1) Create a nginxpod.yaml as follows:
apiVersion: v1 kind: Namespace metadata: name: dev --- apiVersion: v1 kind: Pod metadata: name: nginxpod namespace: dev spec: containers: - name: nginx-containers image: nginx:latest
2) Execute the create command to create resources:
[root@master ~]# kubectl create -f nginxpod.yaml namespace/dev created pod/nginxpod created
At this time, it is found that two resource objects are created, namely namespace and pod
3) Execute the get command to view resources:
[root@master ~]# kubectl get -f nginxpod.yaml NAME STATUS AGE namespace/dev Active 18s NAME READY STATUS RESTARTS AGE pod/nginxpod 1/1 Running 0 17s
The information of the two resource objects is displayed
4) Execute the delete command to delete resources:
[root@master ~]# kubectl delete -f nginxpod.yaml namespace "dev" deleted pod "nginxpod" deleted
At this time, two resource objects are found to be deleted
summary: To operate resources in the way of command object configuration, you can simply think of: command + yaml Configuration file (which contains various parameters required by the command)
3.3.3 declarative object configuration
Declarative object configuration is similar to imperative object configuration, but it has only one command, apply.
# First, execute the kubectl apply -f yaml file once and find that the resource is created [root@master ~]# kubectl apply -f nginxpod.yaml namespace/dev created pod/nginxpod created # Execute the kubectl apply -f yaml file again and find that the resource has not changed [root@master ~]# kubectl apply -f nginxpod.yaml namespace/dev unchanged pod/nginxpod unchanged
summary: In fact, declarative object configuration is to use apply Describe the final state of a resource (in yaml (status defined in) use apply Operational resources: If the resource does not exist, it is created, which is equivalent to kubectl create If the resource already exists, it is updated, which is equivalent to kubectl patch
Extension: can kubectl run on node nodes?

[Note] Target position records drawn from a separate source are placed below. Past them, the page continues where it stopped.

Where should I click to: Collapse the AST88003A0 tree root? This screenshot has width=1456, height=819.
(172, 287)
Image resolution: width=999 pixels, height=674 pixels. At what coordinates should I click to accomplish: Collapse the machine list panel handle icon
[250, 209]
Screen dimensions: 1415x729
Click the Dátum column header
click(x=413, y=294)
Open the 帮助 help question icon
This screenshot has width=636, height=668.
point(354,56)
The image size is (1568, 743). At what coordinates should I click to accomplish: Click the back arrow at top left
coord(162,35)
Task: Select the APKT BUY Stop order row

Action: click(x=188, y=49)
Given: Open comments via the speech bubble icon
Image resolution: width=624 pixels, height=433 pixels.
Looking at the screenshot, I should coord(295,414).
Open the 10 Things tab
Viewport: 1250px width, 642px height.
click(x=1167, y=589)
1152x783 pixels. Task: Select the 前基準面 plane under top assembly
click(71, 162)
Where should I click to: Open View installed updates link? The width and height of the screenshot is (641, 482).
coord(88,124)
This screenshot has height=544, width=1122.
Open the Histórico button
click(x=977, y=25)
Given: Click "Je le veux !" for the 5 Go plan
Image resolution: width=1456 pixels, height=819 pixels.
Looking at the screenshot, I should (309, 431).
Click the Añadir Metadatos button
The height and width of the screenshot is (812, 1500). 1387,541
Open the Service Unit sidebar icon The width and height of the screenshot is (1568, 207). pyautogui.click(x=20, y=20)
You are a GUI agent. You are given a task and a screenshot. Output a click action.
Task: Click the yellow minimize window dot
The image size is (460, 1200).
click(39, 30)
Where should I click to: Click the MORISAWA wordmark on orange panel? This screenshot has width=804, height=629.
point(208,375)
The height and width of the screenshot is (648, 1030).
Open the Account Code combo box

kubectl needs to be configured to run. Its configuration file is $HOME/.kube. If you want to run this command on the node node, you need to copy the. kube file on the master node to the node node, that is, perform the following operations on the master node:
scp -r HOME/.kube node1: HOME/
Usage recommendation: how to use the three methods?
Create / update resources configure kubectl apply -f XXX.yaml using declarative objects
Deleting resources configuring kubectl delete -f XXX.yaml using imperative objects
Query resources use the command object to manage kubectl get(describe) resource names
4. Introduction to actual combat
This chapter describes how to deploy and access an nginx service in a kubernetes cluster.
4.1 Namespace
Namespace is a very important resource in kubernetes system. Its main function is to realize resource isolation of multiple environments or multi tenant resources.
By default, all pods in the kubernetes cluster can access each other. However, in practice, you may not want two pods to access each other. At this time, you can divide the two pods into different namespaces. Kubernetes can form logical "groups" by allocating resources in the cluster to different namespaces, so as to facilitate the isolated use and management of resources in different groups.
Different namespace s can be managed by different tenants through the authorization mechanism of kubernetes, so as to realize multi tenant resource isolation. At this time, the resource quota mechanism of kubernetes can be combined to limit the resources that can be occupied by different tenants, such as CPU usage, memory usage, etc., so as to realize the management of available resources for tenants.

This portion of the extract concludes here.